**Activity**
Give the lines below as a numbered list, leaving out any blank lines.

Stored items

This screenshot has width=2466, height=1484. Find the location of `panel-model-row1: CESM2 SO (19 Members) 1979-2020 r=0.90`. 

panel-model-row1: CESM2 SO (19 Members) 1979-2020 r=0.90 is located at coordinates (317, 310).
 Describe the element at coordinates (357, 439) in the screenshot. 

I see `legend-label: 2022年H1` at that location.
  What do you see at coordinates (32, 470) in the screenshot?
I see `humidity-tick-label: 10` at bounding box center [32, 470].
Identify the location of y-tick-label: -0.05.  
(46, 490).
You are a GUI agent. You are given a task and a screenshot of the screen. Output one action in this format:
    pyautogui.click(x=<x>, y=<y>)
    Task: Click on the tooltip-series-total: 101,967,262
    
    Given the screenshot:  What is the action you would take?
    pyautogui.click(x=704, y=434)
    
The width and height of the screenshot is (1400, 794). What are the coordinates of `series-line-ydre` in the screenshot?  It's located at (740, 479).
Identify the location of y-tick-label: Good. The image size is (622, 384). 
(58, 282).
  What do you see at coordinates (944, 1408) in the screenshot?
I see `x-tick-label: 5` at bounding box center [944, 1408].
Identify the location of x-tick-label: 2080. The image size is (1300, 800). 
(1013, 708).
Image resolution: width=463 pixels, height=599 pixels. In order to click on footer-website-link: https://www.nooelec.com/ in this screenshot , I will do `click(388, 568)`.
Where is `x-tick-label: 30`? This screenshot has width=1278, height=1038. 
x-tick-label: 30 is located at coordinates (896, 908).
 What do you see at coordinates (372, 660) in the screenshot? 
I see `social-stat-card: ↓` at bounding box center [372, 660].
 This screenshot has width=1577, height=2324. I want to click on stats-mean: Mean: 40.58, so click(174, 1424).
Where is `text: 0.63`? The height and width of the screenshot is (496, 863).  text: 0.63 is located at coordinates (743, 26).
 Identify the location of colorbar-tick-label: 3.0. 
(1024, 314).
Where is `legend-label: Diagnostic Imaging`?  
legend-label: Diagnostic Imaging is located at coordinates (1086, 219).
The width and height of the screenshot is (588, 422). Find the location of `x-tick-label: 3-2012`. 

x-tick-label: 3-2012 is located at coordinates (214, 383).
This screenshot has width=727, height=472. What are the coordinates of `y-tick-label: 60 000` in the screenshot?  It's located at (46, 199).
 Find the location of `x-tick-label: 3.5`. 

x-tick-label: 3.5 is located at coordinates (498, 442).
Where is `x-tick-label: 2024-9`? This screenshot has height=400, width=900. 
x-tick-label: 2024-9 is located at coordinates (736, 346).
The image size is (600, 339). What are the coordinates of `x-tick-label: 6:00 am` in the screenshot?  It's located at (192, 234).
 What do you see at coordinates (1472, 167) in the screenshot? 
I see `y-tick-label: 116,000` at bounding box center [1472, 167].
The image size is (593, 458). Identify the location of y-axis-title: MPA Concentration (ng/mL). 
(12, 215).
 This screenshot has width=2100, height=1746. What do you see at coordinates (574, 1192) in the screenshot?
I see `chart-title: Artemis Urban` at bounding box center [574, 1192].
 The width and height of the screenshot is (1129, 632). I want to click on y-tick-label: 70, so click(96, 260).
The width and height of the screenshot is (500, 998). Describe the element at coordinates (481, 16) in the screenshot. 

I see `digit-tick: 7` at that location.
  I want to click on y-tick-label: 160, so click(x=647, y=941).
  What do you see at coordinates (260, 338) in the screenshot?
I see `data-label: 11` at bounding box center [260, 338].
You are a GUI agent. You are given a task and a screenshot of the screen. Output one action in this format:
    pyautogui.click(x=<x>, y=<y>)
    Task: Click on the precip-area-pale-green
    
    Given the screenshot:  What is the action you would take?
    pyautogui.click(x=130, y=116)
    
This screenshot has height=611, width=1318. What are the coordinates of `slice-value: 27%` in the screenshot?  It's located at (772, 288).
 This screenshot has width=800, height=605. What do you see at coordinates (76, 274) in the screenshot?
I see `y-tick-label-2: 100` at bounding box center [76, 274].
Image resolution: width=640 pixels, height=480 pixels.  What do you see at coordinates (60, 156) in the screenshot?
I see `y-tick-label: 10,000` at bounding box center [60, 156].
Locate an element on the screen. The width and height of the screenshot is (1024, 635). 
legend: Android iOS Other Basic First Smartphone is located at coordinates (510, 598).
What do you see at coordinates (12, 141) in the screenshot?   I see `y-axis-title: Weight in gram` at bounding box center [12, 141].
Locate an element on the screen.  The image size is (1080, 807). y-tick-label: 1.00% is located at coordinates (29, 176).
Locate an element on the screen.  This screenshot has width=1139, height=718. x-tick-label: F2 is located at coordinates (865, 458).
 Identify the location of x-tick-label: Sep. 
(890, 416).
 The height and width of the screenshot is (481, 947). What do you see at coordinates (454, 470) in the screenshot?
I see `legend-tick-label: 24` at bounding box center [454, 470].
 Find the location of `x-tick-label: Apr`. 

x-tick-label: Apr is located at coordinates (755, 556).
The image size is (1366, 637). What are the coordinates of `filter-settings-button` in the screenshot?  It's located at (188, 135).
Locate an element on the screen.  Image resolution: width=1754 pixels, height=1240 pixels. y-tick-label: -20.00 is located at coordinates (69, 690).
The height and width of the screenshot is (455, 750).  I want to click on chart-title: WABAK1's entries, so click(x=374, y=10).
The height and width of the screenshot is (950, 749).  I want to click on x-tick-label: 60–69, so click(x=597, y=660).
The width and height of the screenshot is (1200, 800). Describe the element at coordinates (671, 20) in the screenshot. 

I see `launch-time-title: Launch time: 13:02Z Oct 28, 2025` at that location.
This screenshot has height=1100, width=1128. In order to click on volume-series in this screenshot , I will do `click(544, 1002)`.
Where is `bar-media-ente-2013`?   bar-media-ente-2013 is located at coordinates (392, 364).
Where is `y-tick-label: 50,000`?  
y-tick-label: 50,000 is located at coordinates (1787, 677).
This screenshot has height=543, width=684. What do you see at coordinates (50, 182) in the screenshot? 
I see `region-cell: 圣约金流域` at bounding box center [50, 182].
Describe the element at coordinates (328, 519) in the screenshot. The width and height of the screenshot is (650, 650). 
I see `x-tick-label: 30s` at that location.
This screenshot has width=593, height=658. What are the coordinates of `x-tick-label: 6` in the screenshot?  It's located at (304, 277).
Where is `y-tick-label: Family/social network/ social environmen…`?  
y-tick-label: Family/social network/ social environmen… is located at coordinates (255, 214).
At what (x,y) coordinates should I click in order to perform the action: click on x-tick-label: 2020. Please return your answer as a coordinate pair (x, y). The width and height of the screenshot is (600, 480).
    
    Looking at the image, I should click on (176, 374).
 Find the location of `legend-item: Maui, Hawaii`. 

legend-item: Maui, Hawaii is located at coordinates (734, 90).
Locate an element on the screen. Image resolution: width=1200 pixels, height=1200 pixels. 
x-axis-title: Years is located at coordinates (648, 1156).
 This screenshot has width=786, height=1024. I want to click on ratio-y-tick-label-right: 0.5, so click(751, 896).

**Result for this exercise**
1. This screenshot has width=2466, height=1484. Find the location of `panel-model-row1: CESM2 SO (19 Members) 1979-2020 r=0.90`. 
2. panel-model-row1: CESM2 SO (19 Members) 1979-2020 r=0.90 is located at coordinates (317, 310).
3.  Describe the element at coordinates (357, 439) in the screenshot. 
4. I see `legend-label: 2022年H1` at that location.
5.   What do you see at coordinates (32, 470) in the screenshot?
6. I see `humidity-tick-label: 10` at bounding box center [32, 470].
7. Identify the location of y-tick-label: -0.05.  
8. (46, 490).
9. You are a GUI agent. You are given a task and a screenshot of the screen. Output one action in this format:
10.     pyautogui.click(x=<x>, y=<y>)
11.     Task: Click on the tooltip-series-total: 101,967,262
12.     Given the screenshot:  What is the action you would take?
13.     pyautogui.click(x=704, y=434)
14. The width and height of the screenshot is (1400, 794). What are the coordinates of `series-line-ydre` in the screenshot?  It's located at (740, 479).
15. Identify the location of y-tick-label: Good. The image size is (622, 384). 
16. (58, 282).
17.   What do you see at coordinates (944, 1408) in the screenshot?
18. I see `x-tick-label: 5` at bounding box center [944, 1408].
19. Identify the location of x-tick-label: 2080. The image size is (1300, 800). 
20. (1013, 708).
21. Image resolution: width=463 pixels, height=599 pixels. In order to click on footer-website-link: https://www.nooelec.com/ in this screenshot , I will do `click(388, 568)`.
22. Where is `x-tick-label: 30`? This screenshot has width=1278, height=1038. 
23. x-tick-label: 30 is located at coordinates (896, 908).
24.  What do you see at coordinates (372, 660) in the screenshot? 
25. I see `social-stat-card: ↓` at bounding box center [372, 660].
26.  This screenshot has width=1577, height=2324. I want to click on stats-mean: Mean: 40.58, so click(174, 1424).
27. Where is `text: 0.63`? The height and width of the screenshot is (496, 863).  text: 0.63 is located at coordinates (743, 26).
28.  Identify the location of colorbar-tick-label: 3.0. 
29. (1024, 314).
30. Where is `legend-label: Diagnostic Imaging`?  
31. legend-label: Diagnostic Imaging is located at coordinates (1086, 219).
32. The width and height of the screenshot is (588, 422). Find the location of `x-tick-label: 3-2012`. 
33. x-tick-label: 3-2012 is located at coordinates (214, 383).
34. This screenshot has width=727, height=472. What are the coordinates of `y-tick-label: 60 000` in the screenshot?  It's located at (46, 199).
35.  Find the location of `x-tick-label: 3.5`. 
36. x-tick-label: 3.5 is located at coordinates (498, 442).
37. Where is `x-tick-label: 2024-9`? This screenshot has height=400, width=900. 
38. x-tick-label: 2024-9 is located at coordinates (736, 346).
39. The image size is (600, 339). What are the coordinates of `x-tick-label: 6:00 am` in the screenshot?  It's located at (192, 234).
40.  What do you see at coordinates (1472, 167) in the screenshot? 
41. I see `y-tick-label: 116,000` at bounding box center [1472, 167].
42. The image size is (593, 458). Identify the location of y-axis-title: MPA Concentration (ng/mL). 
43. (12, 215).
44.  This screenshot has width=2100, height=1746. What do you see at coordinates (574, 1192) in the screenshot?
45. I see `chart-title: Artemis Urban` at bounding box center [574, 1192].
46.  The width and height of the screenshot is (1129, 632). I want to click on y-tick-label: 70, so click(96, 260).
47. The width and height of the screenshot is (500, 998). Describe the element at coordinates (481, 16) in the screenshot. 
48. I see `digit-tick: 7` at that location.
49.   I want to click on y-tick-label: 160, so click(x=647, y=941).
50.   What do you see at coordinates (260, 338) in the screenshot?
51. I see `data-label: 11` at bounding box center [260, 338].
52. You are a GUI agent. You are given a task and a screenshot of the screen. Output one action in this format:
53.     pyautogui.click(x=<x>, y=<y>)
54.     Task: Click on the precip-area-pale-green
55.     Given the screenshot:  What is the action you would take?
56.     pyautogui.click(x=130, y=116)
57. This screenshot has height=611, width=1318. What are the coordinates of `slice-value: 27%` in the screenshot?  It's located at (772, 288).
58.  This screenshot has width=800, height=605. What do you see at coordinates (76, 274) in the screenshot?
59. I see `y-tick-label-2: 100` at bounding box center [76, 274].
60. Image resolution: width=640 pixels, height=480 pixels.  What do you see at coordinates (60, 156) in the screenshot?
61. I see `y-tick-label: 10,000` at bounding box center [60, 156].
62. Locate an element on the screen. The width and height of the screenshot is (1024, 635). 
63. legend: Android iOS Other Basic First Smartphone is located at coordinates (510, 598).
64. What do you see at coordinates (12, 141) in the screenshot?   I see `y-axis-title: Weight in gram` at bounding box center [12, 141].
65. Locate an element on the screen.  The image size is (1080, 807). y-tick-label: 1.00% is located at coordinates (29, 176).
66. Locate an element on the screen.  This screenshot has width=1139, height=718. x-tick-label: F2 is located at coordinates (865, 458).
67.  Identify the location of x-tick-label: Sep. 
68. (890, 416).
69.  The height and width of the screenshot is (481, 947). What do you see at coordinates (454, 470) in the screenshot?
70. I see `legend-tick-label: 24` at bounding box center [454, 470].
71.  Find the location of `x-tick-label: Apr`. 
72. x-tick-label: Apr is located at coordinates (755, 556).
73. The image size is (1366, 637). What are the coordinates of `filter-settings-button` in the screenshot?  It's located at (188, 135).
74. Locate an element on the screen.  Image resolution: width=1754 pixels, height=1240 pixels. y-tick-label: -20.00 is located at coordinates (69, 690).
75. The height and width of the screenshot is (455, 750).  I want to click on chart-title: WABAK1's entries, so click(x=374, y=10).
76. The height and width of the screenshot is (950, 749).  I want to click on x-tick-label: 60–69, so click(x=597, y=660).
77. The width and height of the screenshot is (1200, 800). Describe the element at coordinates (671, 20) in the screenshot. 
78. I see `launch-time-title: Launch time: 13:02Z Oct 28, 2025` at that location.
79. This screenshot has height=1100, width=1128. In order to click on volume-series in this screenshot , I will do `click(544, 1002)`.
80. Where is `bar-media-ente-2013`?   bar-media-ente-2013 is located at coordinates (392, 364).
81. Where is `y-tick-label: 50,000`?  
82. y-tick-label: 50,000 is located at coordinates (1787, 677).
83. This screenshot has height=543, width=684. What do you see at coordinates (50, 182) in the screenshot? 
84. I see `region-cell: 圣约金流域` at bounding box center [50, 182].
85. Describe the element at coordinates (328, 519) in the screenshot. The width and height of the screenshot is (650, 650). 
86. I see `x-tick-label: 30s` at that location.
87. This screenshot has width=593, height=658. What are the coordinates of `x-tick-label: 6` in the screenshot?  It's located at (304, 277).
88. Where is `y-tick-label: Family/social network/ social environmen…`?  
89. y-tick-label: Family/social network/ social environmen… is located at coordinates (255, 214).
90. At what (x,y) coordinates should I click in order to perform the action: click on x-tick-label: 2020. Please return your answer as a coordinate pair (x, y). The width and height of the screenshot is (600, 480).
91.     Looking at the image, I should click on (176, 374).
92.  Find the location of `legend-item: Maui, Hawaii`. 
93. legend-item: Maui, Hawaii is located at coordinates (734, 90).
94. Locate an element on the screen. Image resolution: width=1200 pixels, height=1200 pixels. 
95. x-axis-title: Years is located at coordinates (648, 1156).
96.  This screenshot has width=786, height=1024. I want to click on ratio-y-tick-label-right: 0.5, so click(751, 896).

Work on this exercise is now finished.